There really is nothing like the holidays to underscore the depressing reality of one's situation in life. After watching my sister brag about how she called the police on me and lied that I attempted to murder her last year and watching my mother laugh heartily about it I am fucking disgusted with everything. THEY FUCKING FIND IT FUNNY! I suppose they think of the incident along the lines of "no harm, no foul" (since I wasn't arrested), but what they fail to understand is that on that day significant -- perhaps irreparable -- harm was done. I may occasionally joke about wanting to harm certain people, but I AM NOT A MURDERER. Moreover, I think murder is wrong. So I view it as a serious insult when people act as if they truly believe me to be dangerous -- especially when they do so insincerely in order to get me into trouble for their own amusement. Furthermore, I actually care about my sister -- and have never attempted to seriously injure her, let alone kill her -- so for her to call the police and put on a show and tell lies to the effect that I had was a very painful thing for me to experience. She laughed about it then, too. But that was a year ago, and I could perhaps drop it if it weren't so apparent that to this day she is apparently proud of her actions then -- and that our mother views the whole thing as being ridiculously funny. I view their actions and reactions here, at the very least, as betraying their decidedly negative perception of me.
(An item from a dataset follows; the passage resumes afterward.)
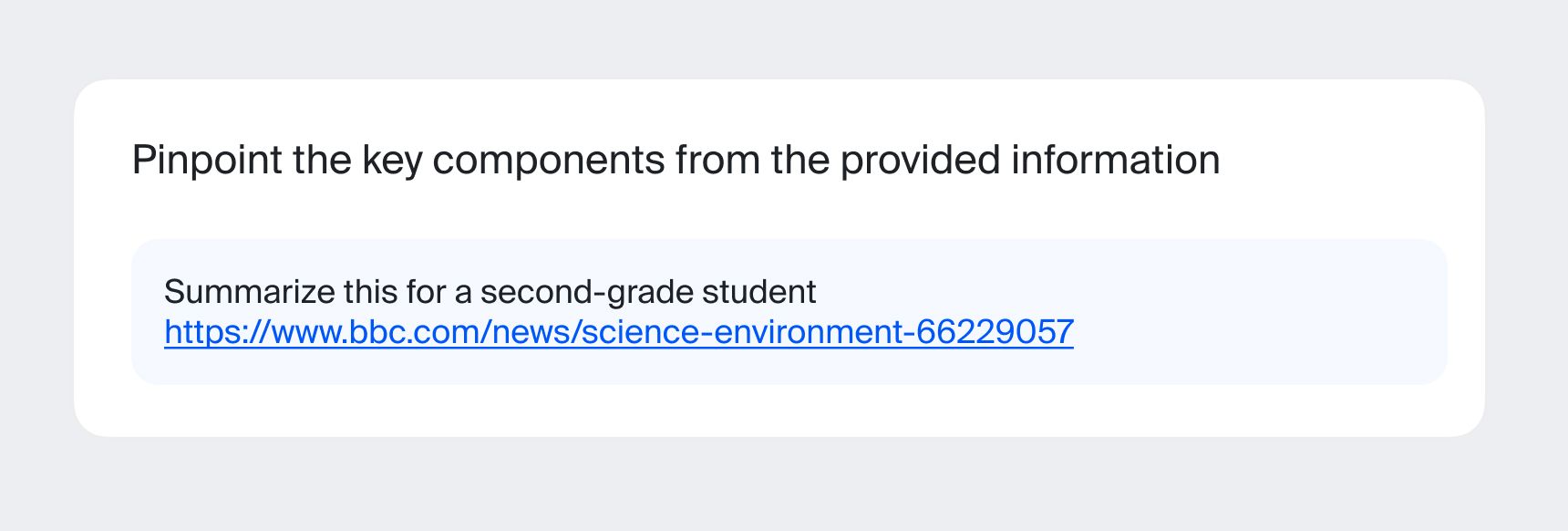
Task: Click 'news' segment in the BBC URL
Action: click(531, 332)
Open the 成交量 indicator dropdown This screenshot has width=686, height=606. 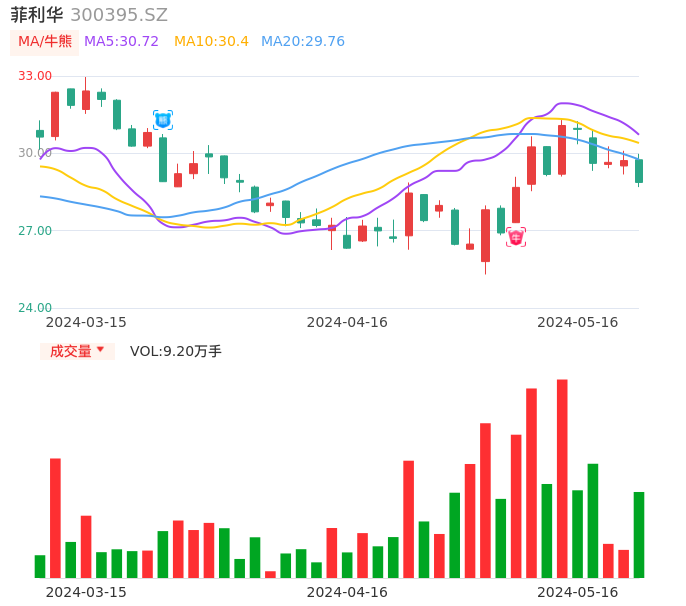click(77, 351)
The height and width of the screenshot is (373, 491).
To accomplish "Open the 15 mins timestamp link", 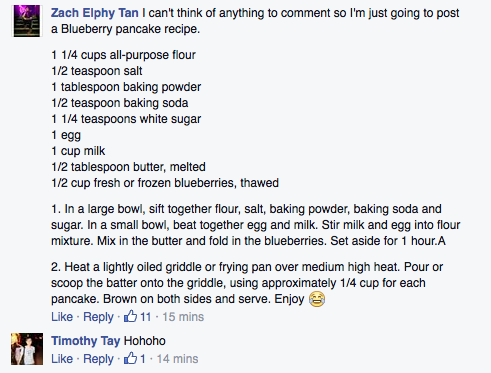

Am I being unreasonable? I don't believe so, but after having a good laugh at this incident, my mother seemed geniunely surprised that I would excuse myself from the table. My reply: "Why would you want to eat dinner with a known murderer?" And yet far from thinking better of their comments and derisive words, I can still hear them talking about and laughing at me as I sit in my room!
I'm done for now. Again, happy Thanksgiving.






Wes, I am sorry to hear about your distress, perhaps your mother dose not understand gravity of the matter, or it is not uncommon for a mother to be in denial over the actions of her children. I am sure if she understood the true depths of your feeling, she would not take it so lightly. Try not to let it bother you so . She needs to get a better understanding. I am on the outside looking in, so it is easy for me to see the big picture, she is on the inside looking out , she can not see you as the man you are without help, you will always be her baby boy. I could be wrong, but that is what I see in the picture you have painted for us.